Cribari-Neto, F. and da Silva, W. B. (2011). A new heteroskedasticity consistent covariance matrix estimator for the linear regression model. AStA Advances in Statistical Analysis, 95(2), 129-146.

Examples

schools <- PublicSchools |>
  dplyr::mutate(
    income_scaled = income / 10000,
    income_scaled_sq = income_scaled^2
  )
fit <- lm(expenditure ~ income_scaled + income_scaled_sq, data = schools)
cov <- vcov_hc(fit, type = "hcbeta")
cov
#> 
#> ── 🥪 HCbeta robust covariance ─────────────────────────────────────────────────
#> 📐 Model: `expenditure ~ income_scaled + income_scaled_sq`
#> Dimension: 3 x 3
#> Observations: 50
#> Parameters: 3
#> 🎯 Maximum leverage: 0.6508
#> ⚖️ Maximum robust weight: 4.5807
#> Use `vcov()` to extract the stored covariance matrix.
vcov(cov)
#>                  (Intercept) income_scaled income_scaled_sq
#> (Intercept)         723617.6      -1962262          1312195
#> income_scaled     -1962262.2       5329884         -3569755
#> income_scaled_sq   1312195.3      -3569755          2394627
plot(cov)


vcov_hc(fit, type = "hcbeta", c1 = 7, c2 = 0.75, lower = 0.01, upper = 0.99)
#> 
#> ── 🥪 HCbeta robust covariance ─────────────────────────────────────────────────
#> 📐 Model: `expenditure ~ income_scaled + income_scaled_sq`
#> Dimension: 3 x 3
#> Observations: 50
#> Parameters: 3
#> 🎯 Maximum leverage: 0.6508
#> ⚖️ Maximum robust weight: 4.5807
#> Use `vcov()` to extract the stored covariance matrix.

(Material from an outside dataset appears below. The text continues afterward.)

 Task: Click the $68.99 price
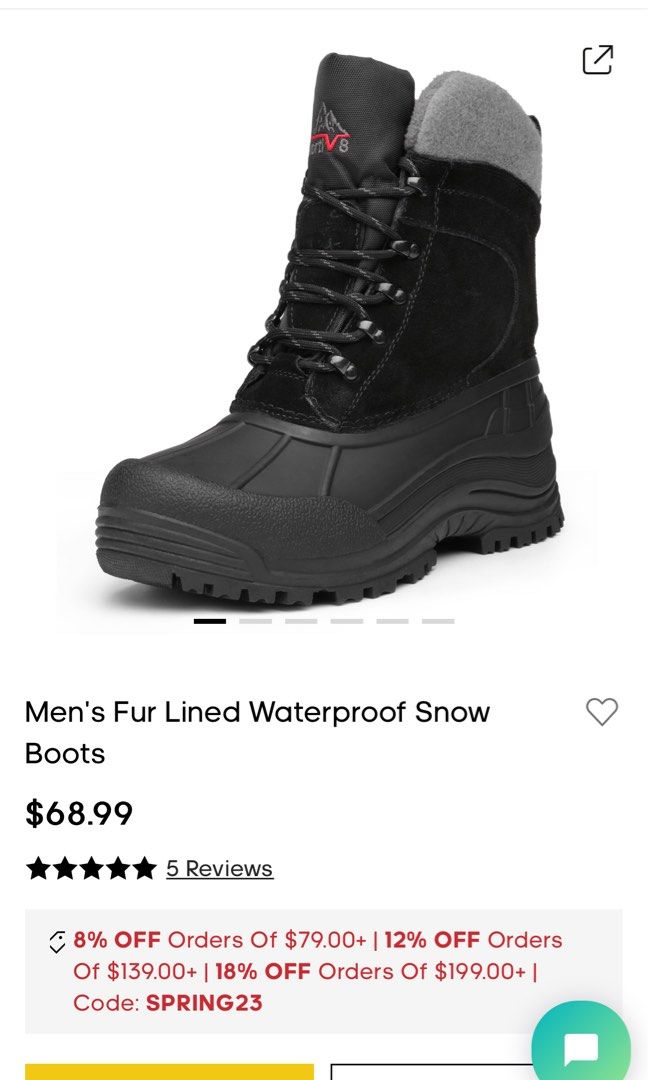[x=79, y=813]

vcov_hc(fit, type = "hc5", k = 0.7)
#> 
#> ── 🥪 HC5 robust covariance ────────────────────────────────────────────────────
#> 📐 Model: `expenditure ~ income_scaled + income_scaled_sq`
#> Dimension: 3 x 3
#> Observations: 50
#> Parameters: 3
#> 🎯 Maximum leverage: 0.6508
#> ⚖️ Maximum robust weight: 2946.7866
#> Use `vcov()` to extract the stored covariance matrix.

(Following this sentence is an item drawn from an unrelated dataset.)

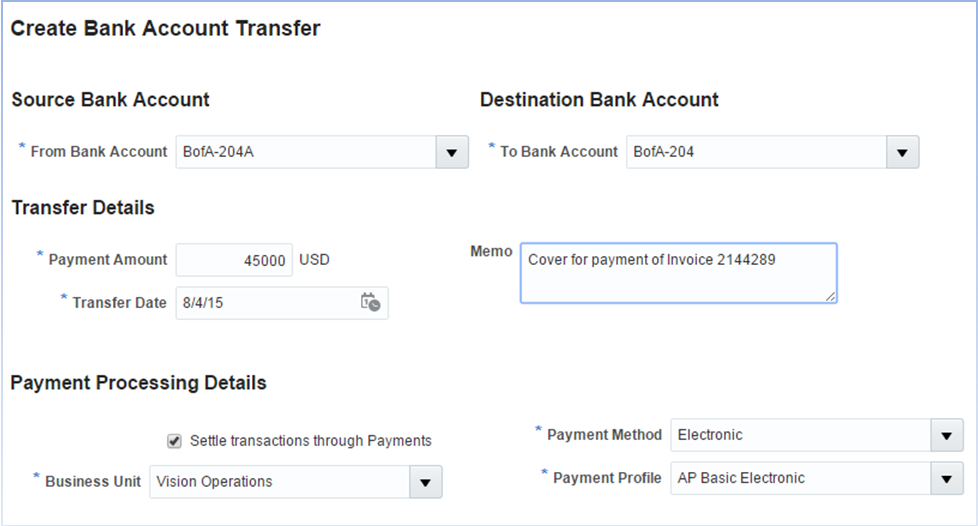The image size is (978, 526).
Task: Click the Payment Amount label
Action: click(108, 260)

vcov_hc(fit, type = "hc5m", k = 0.7, k1 = 1, k2 = 0, k3 = 1)
#> 
#> ── 🥪 HC5m robust covariance ───────────────────────────────────────────────────
#> 📐 Model: `expenditure ~ income_scaled + income_scaled_sq`
#> Dimension: 3 x 3
#> Observations: 50
#> Parameters: 3
#> 🎯 Maximum leverage: 0.6508
#> ⚖️ Maximum robust weight: 8438.7828
#> Use `vcov()` to extract the stored covariance matrix.